§ **WORK REQUIRED**
Each record is to be copied exactly as written.

Stored data entries:
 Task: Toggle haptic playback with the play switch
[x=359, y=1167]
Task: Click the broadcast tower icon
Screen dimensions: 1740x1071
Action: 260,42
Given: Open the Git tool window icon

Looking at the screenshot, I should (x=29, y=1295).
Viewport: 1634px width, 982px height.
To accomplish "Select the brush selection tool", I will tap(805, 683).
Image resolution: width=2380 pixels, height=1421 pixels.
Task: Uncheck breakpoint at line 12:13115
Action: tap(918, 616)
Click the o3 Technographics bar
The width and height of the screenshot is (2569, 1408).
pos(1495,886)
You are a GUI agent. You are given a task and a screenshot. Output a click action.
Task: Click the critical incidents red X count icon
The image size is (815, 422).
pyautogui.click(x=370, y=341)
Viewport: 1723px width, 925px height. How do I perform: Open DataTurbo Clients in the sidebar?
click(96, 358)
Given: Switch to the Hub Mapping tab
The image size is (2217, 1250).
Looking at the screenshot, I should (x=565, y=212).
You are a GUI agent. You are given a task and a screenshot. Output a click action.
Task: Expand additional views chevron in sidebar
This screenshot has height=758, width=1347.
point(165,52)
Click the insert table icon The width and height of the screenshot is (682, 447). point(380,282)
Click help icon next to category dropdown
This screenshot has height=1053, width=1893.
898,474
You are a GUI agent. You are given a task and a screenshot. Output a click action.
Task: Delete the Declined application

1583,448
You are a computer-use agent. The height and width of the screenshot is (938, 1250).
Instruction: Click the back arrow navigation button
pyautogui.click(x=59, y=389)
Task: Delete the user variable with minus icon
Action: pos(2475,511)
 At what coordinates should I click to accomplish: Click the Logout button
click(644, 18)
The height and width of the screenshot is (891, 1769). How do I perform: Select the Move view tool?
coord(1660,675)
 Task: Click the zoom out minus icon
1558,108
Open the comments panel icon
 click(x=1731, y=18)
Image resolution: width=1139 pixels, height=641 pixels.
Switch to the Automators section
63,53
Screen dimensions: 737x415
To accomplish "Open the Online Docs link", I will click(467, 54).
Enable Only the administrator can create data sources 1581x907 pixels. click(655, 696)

§ **ANSWER TO THIS EXERCISE**
 Task: Toggle haptic playback with the play switch
[x=359, y=1167]
Task: Click the broadcast tower icon
Screen dimensions: 1740x1071
Action: 260,42
Given: Open the Git tool window icon

Looking at the screenshot, I should (x=29, y=1295).
Viewport: 1634px width, 982px height.
To accomplish "Select the brush selection tool", I will tap(805, 683).
Image resolution: width=2380 pixels, height=1421 pixels.
Task: Uncheck breakpoint at line 12:13115
Action: tap(918, 616)
Click the o3 Technographics bar
The width and height of the screenshot is (2569, 1408).
pos(1495,886)
You are a GUI agent. You are given a task and a screenshot. Output a click action.
Task: Click the critical incidents red X count icon
The image size is (815, 422).
pyautogui.click(x=370, y=341)
Viewport: 1723px width, 925px height. How do I perform: Open DataTurbo Clients in the sidebar?
click(96, 358)
Given: Switch to the Hub Mapping tab
The image size is (2217, 1250).
Looking at the screenshot, I should (x=565, y=212).
You are a GUI agent. You are given a task and a screenshot. Output a click action.
Task: Expand additional views chevron in sidebar
This screenshot has height=758, width=1347.
point(165,52)
Click the insert table icon The width and height of the screenshot is (682, 447). point(380,282)
Click help icon next to category dropdown
This screenshot has height=1053, width=1893.
898,474
You are a GUI agent. You are given a task and a screenshot. Output a click action.
Task: Delete the Declined application

1583,448
You are a computer-use agent. The height and width of the screenshot is (938, 1250).
Instruction: Click the back arrow navigation button
pyautogui.click(x=59, y=389)
Task: Delete the user variable with minus icon
Action: pos(2475,511)
 At what coordinates should I click to accomplish: Click the Logout button
click(644, 18)
The height and width of the screenshot is (891, 1769). How do I perform: Select the Move view tool?
coord(1660,675)
 Task: Click the zoom out minus icon
1558,108
Open the comments panel icon
 click(x=1731, y=18)
Image resolution: width=1139 pixels, height=641 pixels.
Switch to the Automators section
63,53
Screen dimensions: 737x415
To accomplish "Open the Online Docs link", I will click(467, 54).
Enable Only the administrator can create data sources 1581x907 pixels. click(655, 696)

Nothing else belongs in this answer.